→ **Consigne 1**
Recopiez à l'identique le passage du texte sur Saint-Barthélemy qui va de « Le statut de » à « séjour des étrangers. ».
→ **Consigne 2**
D'après le texte sur Saint-Barthélemy, que répondre à ces questions ?
(a) Combien d'habitants compte Saint-Barthélemy ?
(b) De combien de membres se compose le conseil territorial ?
(c) Combien de vice-présidents siègent au conseil exécutif ?
→ **Consigne 3**
Pouvez-vous prolonger le texte sur les institutions de Saint-Barthélemy à la suite de sa dernière phrase ?

→ **Texte à lire**
..........

Avec une population de 9 427 habitants, Saint-Barthélemy présente un PIB/habitant de 35 700 euros et un taux de chômage très faible, ne représentant que 4,3 % de la population active.

Le statut de Saint-Barthélemy est fixé par la loi organique n° 2007-223 du 21 février 2007 portant dispositions statutaires et institutionnelles relatives à l'outre-mer. La collectivité exerce les compétences anciennement exercées par la commune, le département et la région de Guadeloupe ainsi que celles spécifiquement attribuées par le législateur organique. Sous réserve des adaptations prévues par le pouvoir législatif ou règlementaire, les lois et règlements s'appliquent de plein droit à Saint-Barthélemy, à l'exception des règles en matière de droit d'asile et d'entrée et de séjour des étrangers.

Sur le modèle du schéma institutionnel de Saint-Martin et Saint-Pierre-et-Miquelon, Saint-Barthélemy dispose d'une assemblée délibérante appelée conseil territorial , composé de dix-neuf membres élus pour cinq ans au scrutin de liste à la représentation proportionnelle au sein d'une circonscription unique. La liste arrivée en tête obtient un tiers des sièges, ce qui assure une majorité stable au sein de la collectivité.

Particularité de cette collectivité, le conseil territorial élit en son sein un conseil exécutif , lui-même composé de sept membres : le président, quatre vice-présidents et deux autres membres. Après l'élection du président, les autres membres sont élus par le conseil territorial. Sous réserve des compétences propres du président du conseil territorial, ce conseil est l'organe exécutif dont le fonctionnement est collégial. Il comprend les différentes composantes représentées au sein du conseil territorial.

..........

→ **Données fournies**
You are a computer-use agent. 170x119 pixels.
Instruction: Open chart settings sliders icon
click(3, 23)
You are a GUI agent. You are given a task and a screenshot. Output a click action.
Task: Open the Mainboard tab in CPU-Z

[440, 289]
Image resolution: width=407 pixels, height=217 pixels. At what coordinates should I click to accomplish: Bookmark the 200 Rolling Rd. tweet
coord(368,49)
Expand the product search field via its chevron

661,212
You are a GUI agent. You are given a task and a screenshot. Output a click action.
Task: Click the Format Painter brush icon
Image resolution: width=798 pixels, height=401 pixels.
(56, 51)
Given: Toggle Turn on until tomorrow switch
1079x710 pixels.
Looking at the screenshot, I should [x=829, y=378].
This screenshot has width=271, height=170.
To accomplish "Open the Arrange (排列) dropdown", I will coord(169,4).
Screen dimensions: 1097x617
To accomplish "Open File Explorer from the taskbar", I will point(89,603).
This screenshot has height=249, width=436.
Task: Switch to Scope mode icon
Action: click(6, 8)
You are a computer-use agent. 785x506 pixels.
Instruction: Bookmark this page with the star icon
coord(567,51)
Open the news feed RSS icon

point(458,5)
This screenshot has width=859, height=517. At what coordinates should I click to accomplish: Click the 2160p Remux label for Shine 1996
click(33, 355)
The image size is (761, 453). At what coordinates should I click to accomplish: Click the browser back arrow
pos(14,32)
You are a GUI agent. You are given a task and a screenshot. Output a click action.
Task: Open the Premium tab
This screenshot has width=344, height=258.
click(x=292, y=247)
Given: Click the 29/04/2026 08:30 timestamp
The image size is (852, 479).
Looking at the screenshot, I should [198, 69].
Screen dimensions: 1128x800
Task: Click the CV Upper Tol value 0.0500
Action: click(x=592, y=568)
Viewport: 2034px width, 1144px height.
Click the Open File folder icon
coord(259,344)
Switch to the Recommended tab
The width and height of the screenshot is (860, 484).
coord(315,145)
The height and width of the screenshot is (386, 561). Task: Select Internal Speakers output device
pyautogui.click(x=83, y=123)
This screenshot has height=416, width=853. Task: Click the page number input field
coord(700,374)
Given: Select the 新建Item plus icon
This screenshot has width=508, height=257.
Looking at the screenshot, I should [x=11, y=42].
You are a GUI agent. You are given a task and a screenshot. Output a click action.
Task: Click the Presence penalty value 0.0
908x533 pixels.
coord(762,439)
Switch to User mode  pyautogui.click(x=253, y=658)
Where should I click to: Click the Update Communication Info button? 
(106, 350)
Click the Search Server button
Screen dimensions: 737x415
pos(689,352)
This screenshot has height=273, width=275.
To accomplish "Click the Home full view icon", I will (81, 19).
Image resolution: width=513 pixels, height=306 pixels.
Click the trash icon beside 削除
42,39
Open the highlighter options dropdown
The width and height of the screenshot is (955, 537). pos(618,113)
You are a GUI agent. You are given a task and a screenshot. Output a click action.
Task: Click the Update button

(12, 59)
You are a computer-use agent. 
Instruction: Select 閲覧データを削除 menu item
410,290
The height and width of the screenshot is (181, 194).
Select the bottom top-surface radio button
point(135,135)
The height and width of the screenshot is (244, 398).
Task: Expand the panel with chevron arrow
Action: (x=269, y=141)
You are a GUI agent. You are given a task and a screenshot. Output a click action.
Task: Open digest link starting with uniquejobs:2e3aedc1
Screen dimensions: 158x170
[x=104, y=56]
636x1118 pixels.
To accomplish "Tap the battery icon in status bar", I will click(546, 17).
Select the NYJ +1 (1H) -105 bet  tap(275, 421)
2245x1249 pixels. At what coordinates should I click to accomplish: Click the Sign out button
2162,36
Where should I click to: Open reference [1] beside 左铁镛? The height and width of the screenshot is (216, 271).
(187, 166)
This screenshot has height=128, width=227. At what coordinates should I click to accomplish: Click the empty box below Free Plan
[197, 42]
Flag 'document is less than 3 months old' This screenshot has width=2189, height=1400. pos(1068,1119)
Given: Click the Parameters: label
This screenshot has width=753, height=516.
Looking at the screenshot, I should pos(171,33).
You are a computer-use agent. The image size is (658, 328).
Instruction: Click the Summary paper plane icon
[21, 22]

..........

→ **Réponse 1**
Le statut de Saint-Barthélemy est fixé par la loi organique n° 2007-223 du 21 février 2007 portant dispositions statutaires et institutionnelles relatives à l'outre-mer. La collectivité exerce les compétences anciennement exercées par la commune, le département et la région de Guadeloupe ainsi que celles spécifiquement attribuées par le législateur organique. Sous réserve des adaptations prévues par le pouvoir législatif ou règlementaire, les lois et règlements s'appliquent de plein droit à Saint-Barthélemy, à l'exception des règles en matière de droit d'asile et d'entrée et de séjour des étrangers.

→ **Réponse 2**
(a) 9 427 habitants.
(b) Dix-neuf membres.
(c) Quatre vice-présidents.

→ **Réponse 3**
Ce schéma institutionnel est complété par un conseil économique, social et culturel qui assiste à titre consultatif le conseil territorial. Ses membres sont désignés pour cinq ans pour représenter les groupements professionnels, les syndicats, les organismes et les associations qui concourent à la vie économique, sociale ou culturelle de Saint-Barthélemy ainsi que les associations et fondations agissant dans le domaine de la protection de l'environnement. Il comprend également des personnalités qualifiées choisies en raison de leur compétence en matière d'environnement et de développement durable. Il est notamment consulté sur la préparation du plan d'aménagement et de développement durable de la collectivité, sur les orientations générales de son projet de budget ainsi que sur les projets de délibération ayant un caractère économique, social ou culturel. Il peut donner son avis de sa propre initiative ou à la demande du représentant de l'État.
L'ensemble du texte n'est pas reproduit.